A month ago the US dollar went ballistic when nonfarm payrolls increased by 200k and wages rose by an annual 2.9%. On Friday it dropped to the back of the field after payrolls leapt 313k and wages slowed to 2.6%.
Investors had been expecting a decent US employment report and they got one. The 313k monthly increase in jobs was the biggest in more than three years. The 2.6% annual wage rise more than compensated for the 2.2% increase in consumer prices. As investors considered both numbers there was a sort of shall-we-shan't-we moment before they decided the wage data were more disappointing than the jobs figure was positive, so they sent the dollar lower.
The slightly softer earnings figure ought not to divert the Federal Reserve from its tightening course but neither does it make any case for additional haste. The dollar lost half a cent to sterling and was unchanged on the day against the euro. The other loser alongside them was the Japanese yen. Its safe-haven qualities were not in demand.
Also in the mix at the end of last week were two other Trump factors: trade and North Korea. Kim Jong Un's request for an audience with the US president was seen by most as a Good Thing, as was Donald Trump's narrowing of the protectionist tariff goalposts.

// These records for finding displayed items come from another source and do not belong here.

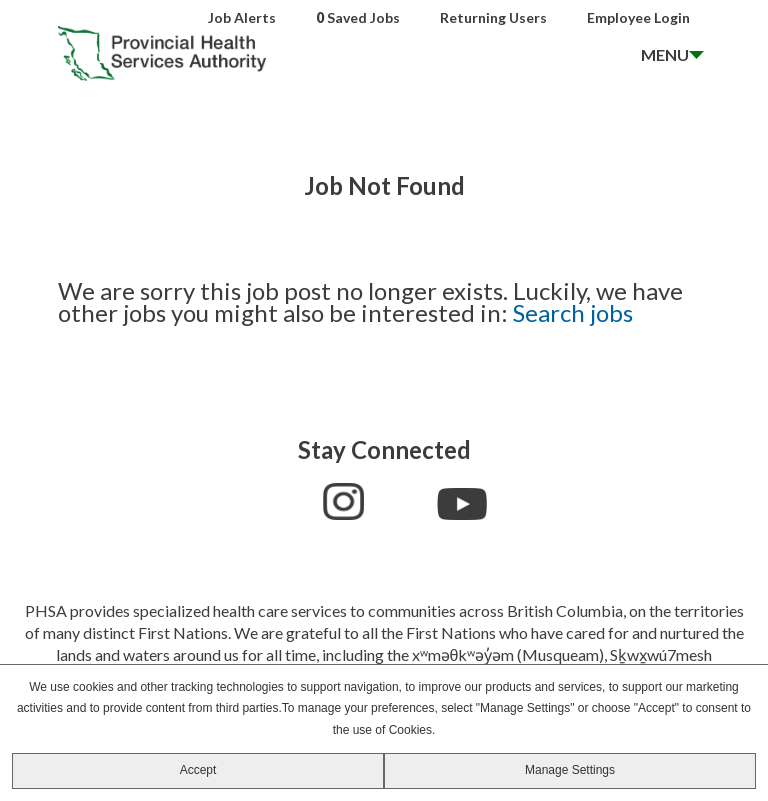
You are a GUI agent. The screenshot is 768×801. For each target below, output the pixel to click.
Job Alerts (242, 17)
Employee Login (638, 17)
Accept (198, 770)
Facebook (294, 499)
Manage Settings (570, 770)
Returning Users (493, 17)
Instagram (343, 501)
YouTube (462, 504)
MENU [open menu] (665, 54)
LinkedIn (400, 501)
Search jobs (573, 312)
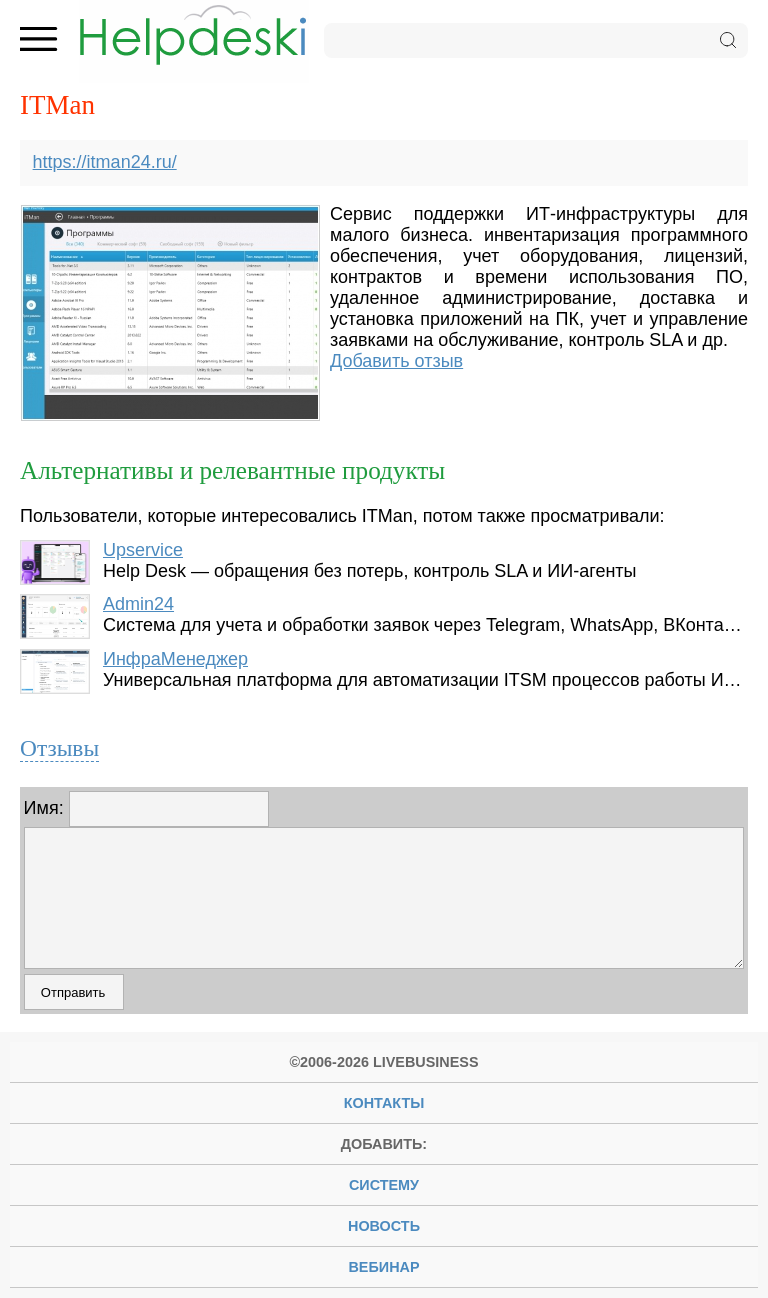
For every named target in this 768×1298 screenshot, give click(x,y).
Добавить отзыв (396, 361)
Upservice (143, 550)
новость (384, 1226)
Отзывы (59, 748)
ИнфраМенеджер (175, 659)
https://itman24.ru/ (105, 162)
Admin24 (138, 604)
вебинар (383, 1267)
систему (384, 1185)
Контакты (384, 1103)
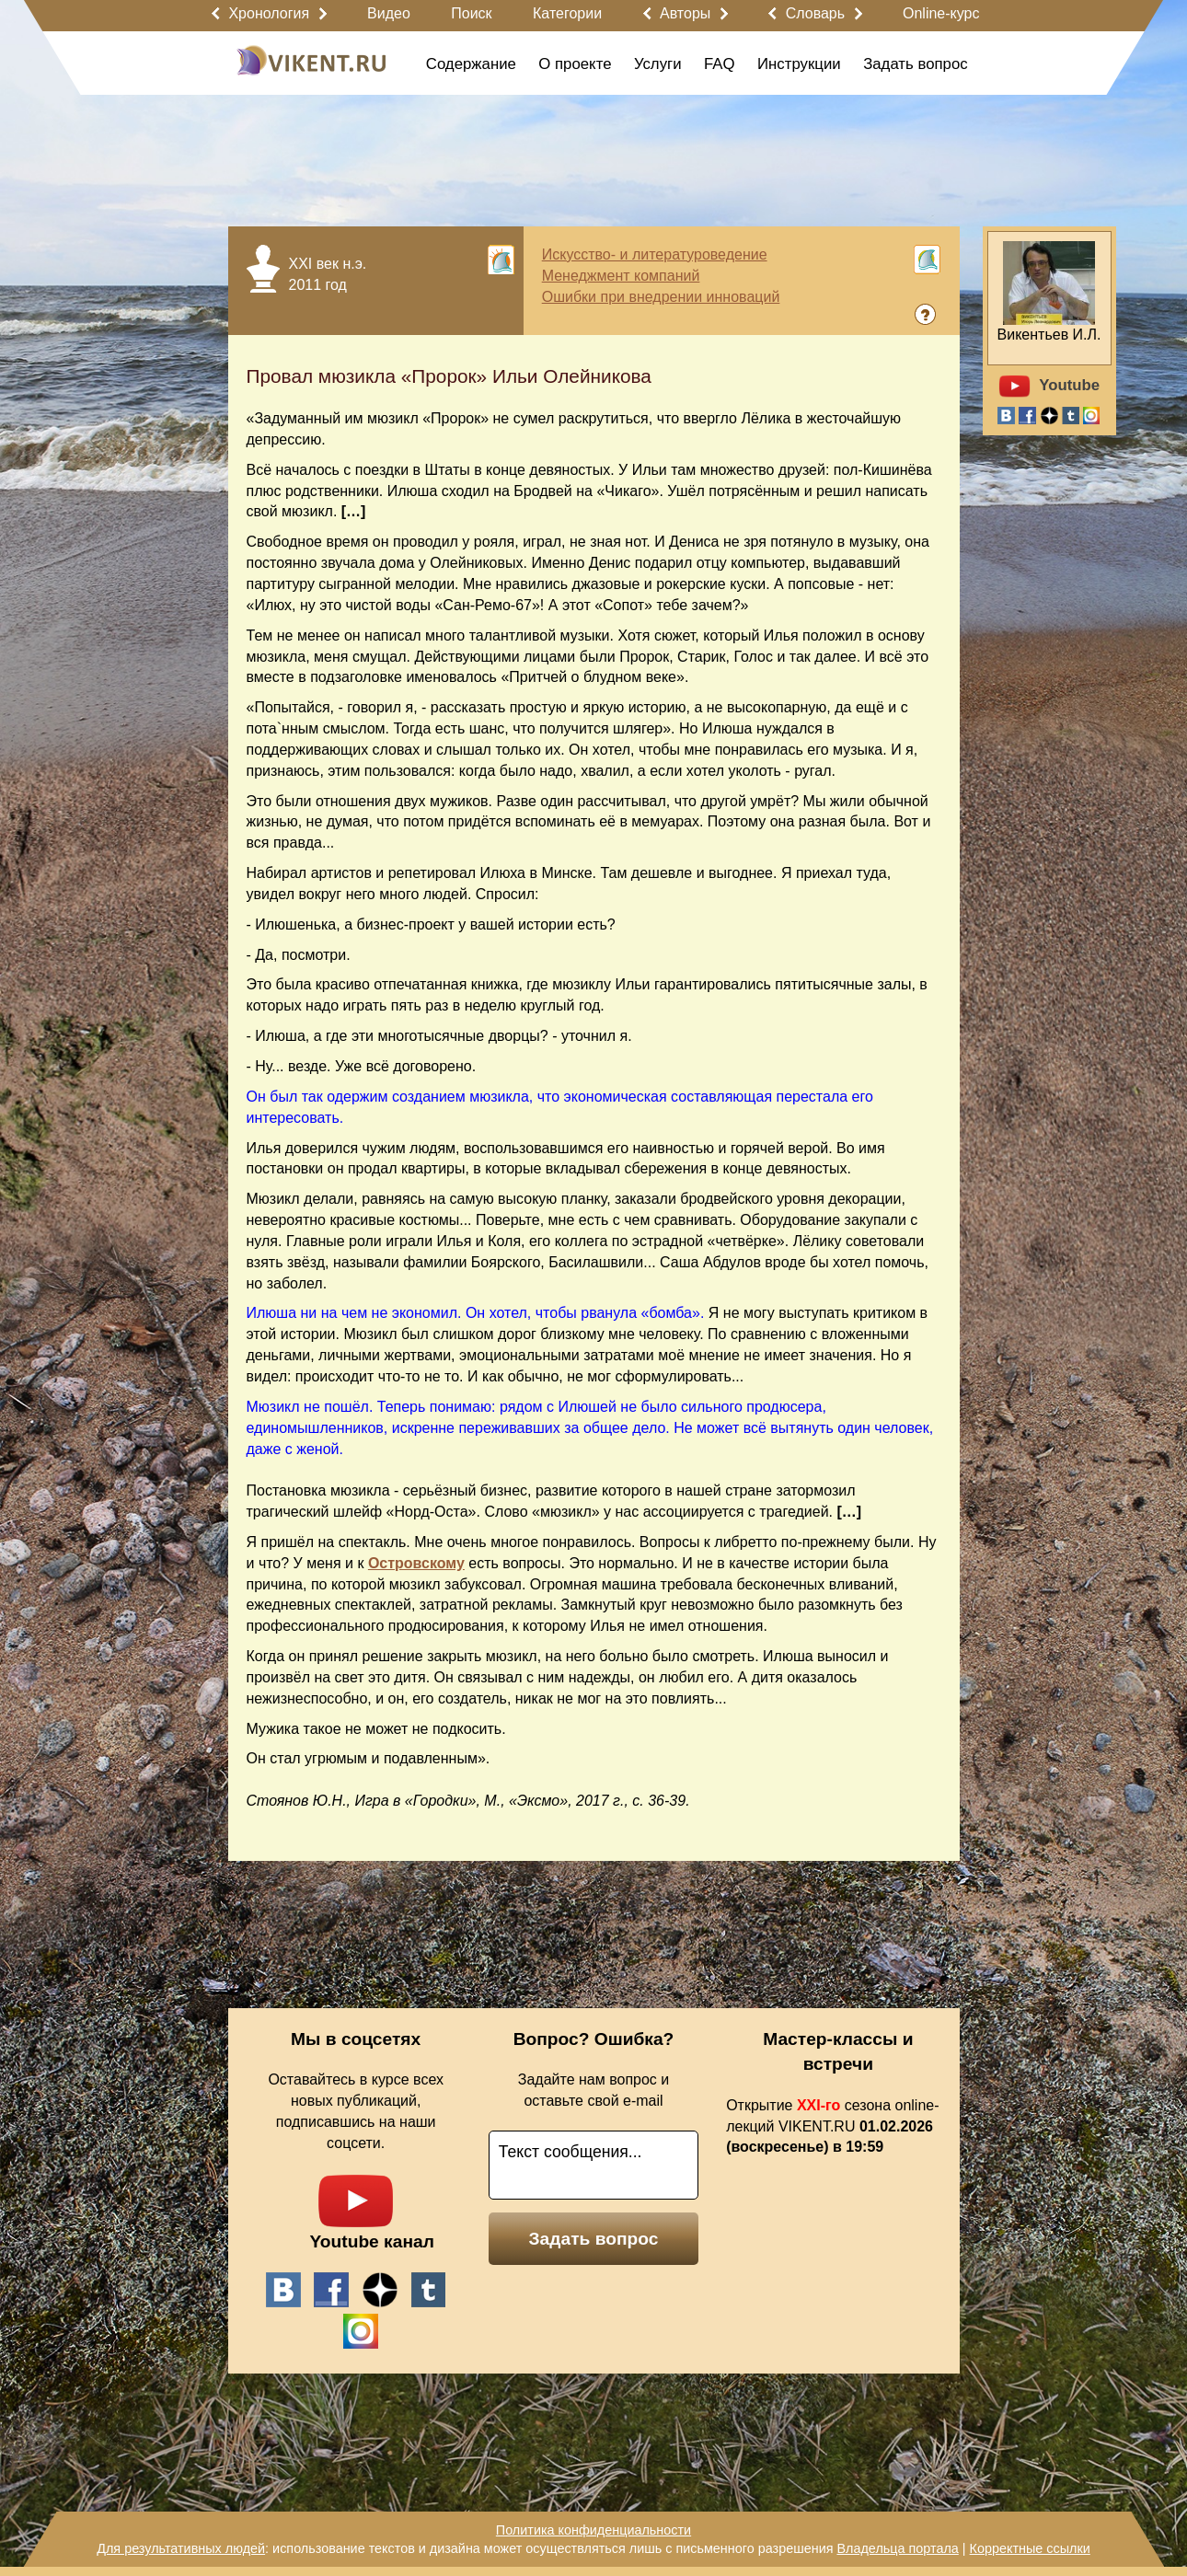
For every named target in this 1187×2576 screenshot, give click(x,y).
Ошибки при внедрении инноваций (661, 297)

Both contributed to investors' reduced need for safety. The Swiss franc lost almost as much ground as the dollar, the euro and the yen while the commodity and energy exporters formed the leading group. The Aussie and the Norwegian krone shared first place with gains of 0.6%: the Canadian and NZ dollars did slightly less well.
The assumptions are a) that talking nicely to Kim is more constructive to world peace than rattling his cage and, b) that Trump's decision to exclude Mexico and Canada from the tariffs represents the first stage in a dilution of the whole scheme. Both of these hypotheses are, of course, subject to revision after the president's next tweet.
Odds and ends
The official schedule this week contains nothing of obviously overriding interest. Headline acts such as US and Euroland inflation seldom deliver surprises nowadays and only a couple of central banker have speaking engagements. A freshly-unfolding story about alleged misdeeds by Japan's prime minister may or may not turn out to be significant.
There are no UK economic data on this week's list. On Tuesday the chancellor of the exchequer delivers his spring Budget Report but Philip Hammond was at pains, on Sunday morning TV, to stress that it will not include anything fiscally sensitive.
Today's numbers cover Greek industrial production, Portuguese trade and inflation and - tonight - NZ food prices. So go on speculators, knock yourselves out. US inflation figures tomorrow could shed more light on the interest rate outlook but will probably not. The same applies to Friday's CPI data from the €Z. And that's about the size of it.